§ What is expected: Return the records below character for character.

§ Data records:
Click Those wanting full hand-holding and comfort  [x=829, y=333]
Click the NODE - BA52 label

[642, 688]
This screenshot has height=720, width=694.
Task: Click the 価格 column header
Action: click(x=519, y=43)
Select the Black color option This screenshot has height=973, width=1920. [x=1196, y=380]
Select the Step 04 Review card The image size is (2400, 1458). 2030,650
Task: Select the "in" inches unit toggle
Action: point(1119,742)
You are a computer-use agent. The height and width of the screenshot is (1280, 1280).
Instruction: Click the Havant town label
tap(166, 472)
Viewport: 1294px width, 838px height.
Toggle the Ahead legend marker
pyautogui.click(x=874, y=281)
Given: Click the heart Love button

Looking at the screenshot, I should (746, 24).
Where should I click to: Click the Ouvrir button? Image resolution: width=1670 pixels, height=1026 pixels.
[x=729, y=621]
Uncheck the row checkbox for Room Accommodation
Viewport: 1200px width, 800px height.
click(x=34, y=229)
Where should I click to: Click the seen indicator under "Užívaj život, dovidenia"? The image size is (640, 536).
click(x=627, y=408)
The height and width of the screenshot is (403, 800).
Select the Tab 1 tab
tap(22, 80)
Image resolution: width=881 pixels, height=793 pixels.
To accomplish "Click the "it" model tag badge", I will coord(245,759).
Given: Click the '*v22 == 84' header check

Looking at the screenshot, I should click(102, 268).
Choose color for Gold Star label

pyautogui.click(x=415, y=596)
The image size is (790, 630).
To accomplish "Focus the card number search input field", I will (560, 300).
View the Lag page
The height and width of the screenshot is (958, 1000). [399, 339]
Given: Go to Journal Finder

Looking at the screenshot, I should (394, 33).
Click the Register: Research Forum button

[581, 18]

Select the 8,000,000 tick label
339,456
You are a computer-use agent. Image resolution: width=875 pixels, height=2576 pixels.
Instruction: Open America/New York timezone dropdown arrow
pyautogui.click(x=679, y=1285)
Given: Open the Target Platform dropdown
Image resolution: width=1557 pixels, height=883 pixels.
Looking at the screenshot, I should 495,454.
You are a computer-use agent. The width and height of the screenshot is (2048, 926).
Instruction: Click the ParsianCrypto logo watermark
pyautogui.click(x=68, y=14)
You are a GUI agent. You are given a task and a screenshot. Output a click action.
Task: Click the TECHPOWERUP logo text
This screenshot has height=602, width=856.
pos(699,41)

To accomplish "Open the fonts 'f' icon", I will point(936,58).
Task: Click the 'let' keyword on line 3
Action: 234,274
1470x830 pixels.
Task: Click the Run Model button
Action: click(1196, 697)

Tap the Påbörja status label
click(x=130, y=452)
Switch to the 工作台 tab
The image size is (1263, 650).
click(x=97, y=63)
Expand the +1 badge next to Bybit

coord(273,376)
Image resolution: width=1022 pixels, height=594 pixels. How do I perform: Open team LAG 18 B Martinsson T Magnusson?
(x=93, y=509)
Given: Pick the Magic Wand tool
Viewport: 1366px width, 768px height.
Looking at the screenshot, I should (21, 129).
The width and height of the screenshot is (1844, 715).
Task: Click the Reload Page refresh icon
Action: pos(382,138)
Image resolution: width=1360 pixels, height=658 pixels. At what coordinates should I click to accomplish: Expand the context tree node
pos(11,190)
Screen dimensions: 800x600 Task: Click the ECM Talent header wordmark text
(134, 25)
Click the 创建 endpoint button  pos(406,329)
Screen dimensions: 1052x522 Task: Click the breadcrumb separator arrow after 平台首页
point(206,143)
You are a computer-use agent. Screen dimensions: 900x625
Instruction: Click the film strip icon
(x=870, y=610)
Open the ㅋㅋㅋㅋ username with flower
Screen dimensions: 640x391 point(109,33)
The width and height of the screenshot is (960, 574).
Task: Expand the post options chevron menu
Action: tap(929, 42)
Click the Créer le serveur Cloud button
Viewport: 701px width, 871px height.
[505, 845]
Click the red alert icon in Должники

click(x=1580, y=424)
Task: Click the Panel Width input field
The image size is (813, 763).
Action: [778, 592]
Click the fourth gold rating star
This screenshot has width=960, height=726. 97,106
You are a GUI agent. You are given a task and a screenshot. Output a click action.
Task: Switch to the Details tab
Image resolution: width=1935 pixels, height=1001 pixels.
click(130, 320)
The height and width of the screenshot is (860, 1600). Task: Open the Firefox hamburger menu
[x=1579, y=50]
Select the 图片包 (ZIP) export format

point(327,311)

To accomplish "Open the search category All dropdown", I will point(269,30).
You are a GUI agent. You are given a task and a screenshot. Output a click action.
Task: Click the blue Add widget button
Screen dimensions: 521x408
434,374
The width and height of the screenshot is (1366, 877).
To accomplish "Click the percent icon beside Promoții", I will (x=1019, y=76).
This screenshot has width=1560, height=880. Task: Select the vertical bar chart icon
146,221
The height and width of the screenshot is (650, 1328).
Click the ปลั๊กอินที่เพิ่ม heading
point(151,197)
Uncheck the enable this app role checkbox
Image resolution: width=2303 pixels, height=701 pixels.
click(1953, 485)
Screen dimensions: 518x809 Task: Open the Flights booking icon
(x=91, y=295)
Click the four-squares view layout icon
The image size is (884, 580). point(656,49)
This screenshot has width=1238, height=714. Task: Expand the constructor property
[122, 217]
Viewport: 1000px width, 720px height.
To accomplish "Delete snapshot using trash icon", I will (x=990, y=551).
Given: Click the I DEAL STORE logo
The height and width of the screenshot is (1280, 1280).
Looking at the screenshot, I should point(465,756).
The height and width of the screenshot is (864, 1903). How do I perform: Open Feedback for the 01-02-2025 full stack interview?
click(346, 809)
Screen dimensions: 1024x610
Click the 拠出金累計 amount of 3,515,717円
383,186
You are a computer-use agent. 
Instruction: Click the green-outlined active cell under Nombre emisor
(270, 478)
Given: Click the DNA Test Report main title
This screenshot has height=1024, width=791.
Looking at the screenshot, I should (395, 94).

§ Answer area:
Click Those wanting full hand-holding and comfort  [x=829, y=333]
Click the NODE - BA52 label

[642, 688]
This screenshot has height=720, width=694.
Task: Click the 価格 column header
Action: click(x=519, y=43)
Select the Black color option This screenshot has height=973, width=1920. [x=1196, y=380]
Select the Step 04 Review card The image size is (2400, 1458). 2030,650
Task: Select the "in" inches unit toggle
Action: point(1119,742)
You are a computer-use agent. The height and width of the screenshot is (1280, 1280).
Instruction: Click the Havant town label
tap(166, 472)
Viewport: 1294px width, 838px height.
Toggle the Ahead legend marker
pyautogui.click(x=874, y=281)
Given: Click the heart Love button

Looking at the screenshot, I should (746, 24).
Where should I click to: Click the Ouvrir button? Image resolution: width=1670 pixels, height=1026 pixels.
[x=729, y=621]
Uncheck the row checkbox for Room Accommodation
Viewport: 1200px width, 800px height.
click(x=34, y=229)
Where should I click to: Click the seen indicator under "Užívaj život, dovidenia"? The image size is (640, 536).
click(x=627, y=408)
The height and width of the screenshot is (403, 800).
Select the Tab 1 tab
tap(22, 80)
Image resolution: width=881 pixels, height=793 pixels.
To accomplish "Click the "it" model tag badge", I will coord(245,759).
Given: Click the '*v22 == 84' header check

Looking at the screenshot, I should click(102, 268).
Choose color for Gold Star label

pyautogui.click(x=415, y=596)
The image size is (790, 630).
To accomplish "Focus the card number search input field", I will (560, 300).
View the Lag page
The height and width of the screenshot is (958, 1000). [399, 339]
Given: Go to Journal Finder

Looking at the screenshot, I should (394, 33).
Click the Register: Research Forum button

[581, 18]

Select the 8,000,000 tick label
339,456
You are a computer-use agent. Image resolution: width=875 pixels, height=2576 pixels.
Instruction: Open America/New York timezone dropdown arrow
pyautogui.click(x=679, y=1285)
Given: Open the Target Platform dropdown
Image resolution: width=1557 pixels, height=883 pixels.
Looking at the screenshot, I should 495,454.
You are a computer-use agent. The width and height of the screenshot is (2048, 926).
Instruction: Click the ParsianCrypto logo watermark
pyautogui.click(x=68, y=14)
You are a GUI agent. You are given a task and a screenshot. Output a click action.
Task: Click the TECHPOWERUP logo text
This screenshot has height=602, width=856.
pos(699,41)

To accomplish "Open the fonts 'f' icon", I will point(936,58).
Task: Click the 'let' keyword on line 3
Action: 234,274
1470x830 pixels.
Task: Click the Run Model button
Action: click(1196, 697)

Tap the Påbörja status label
click(x=130, y=452)
Switch to the 工作台 tab
The image size is (1263, 650).
click(x=97, y=63)
Expand the +1 badge next to Bybit

coord(273,376)
Image resolution: width=1022 pixels, height=594 pixels. How do I perform: Open team LAG 18 B Martinsson T Magnusson?
(x=93, y=509)
Given: Pick the Magic Wand tool
Viewport: 1366px width, 768px height.
Looking at the screenshot, I should (21, 129).
The width and height of the screenshot is (1844, 715).
Task: Click the Reload Page refresh icon
Action: pos(382,138)
Image resolution: width=1360 pixels, height=658 pixels. At what coordinates should I click to accomplish: Expand the context tree node
pos(11,190)
Screen dimensions: 800x600 Task: Click the ECM Talent header wordmark text
(134, 25)
Click the 创建 endpoint button  pos(406,329)
Screen dimensions: 1052x522 Task: Click the breadcrumb separator arrow after 平台首页
point(206,143)
You are a computer-use agent. Screen dimensions: 900x625
Instruction: Click the film strip icon
(x=870, y=610)
Open the ㅋㅋㅋㅋ username with flower
Screen dimensions: 640x391 point(109,33)
The width and height of the screenshot is (960, 574).
Task: Expand the post options chevron menu
Action: tap(929, 42)
Click the Créer le serveur Cloud button
Viewport: 701px width, 871px height.
[505, 845]
Click the red alert icon in Должники

click(x=1580, y=424)
Task: Click the Panel Width input field
The image size is (813, 763).
Action: [778, 592]
Click the fourth gold rating star
This screenshot has width=960, height=726. 97,106
You are a GUI agent. You are given a task and a screenshot. Output a click action.
Task: Switch to the Details tab
Image resolution: width=1935 pixels, height=1001 pixels.
click(130, 320)
The height and width of the screenshot is (860, 1600). Task: Open the Firefox hamburger menu
[x=1579, y=50]
Select the 图片包 (ZIP) export format

point(327,311)

To accomplish "Open the search category All dropdown", I will point(269,30).
You are a GUI agent. You are given a task and a screenshot. Output a click action.
Task: Click the blue Add widget button
Screen dimensions: 521x408
434,374
The width and height of the screenshot is (1366, 877).
To accomplish "Click the percent icon beside Promoții", I will (x=1019, y=76).
This screenshot has width=1560, height=880. Task: Select the vertical bar chart icon
146,221
The height and width of the screenshot is (650, 1328).
Click the ปลั๊กอินที่เพิ่ม heading
point(151,197)
Uncheck the enable this app role checkbox
Image resolution: width=2303 pixels, height=701 pixels.
click(1953, 485)
Screen dimensions: 518x809 Task: Open the Flights booking icon
(x=91, y=295)
Click the four-squares view layout icon
The image size is (884, 580). point(656,49)
This screenshot has width=1238, height=714. Task: Expand the constructor property
[122, 217]
Viewport: 1000px width, 720px height.
To accomplish "Delete snapshot using trash icon", I will (x=990, y=551).
Given: Click the I DEAL STORE logo
The height and width of the screenshot is (1280, 1280).
Looking at the screenshot, I should point(465,756).
The height and width of the screenshot is (864, 1903). How do I perform: Open Feedback for the 01-02-2025 full stack interview?
click(346, 809)
Screen dimensions: 1024x610
Click the 拠出金累計 amount of 3,515,717円
383,186
You are a computer-use agent. 
Instruction: Click the green-outlined active cell under Nombre emisor
(270, 478)
Given: Click the DNA Test Report main title
This screenshot has height=1024, width=791.
Looking at the screenshot, I should (395, 94).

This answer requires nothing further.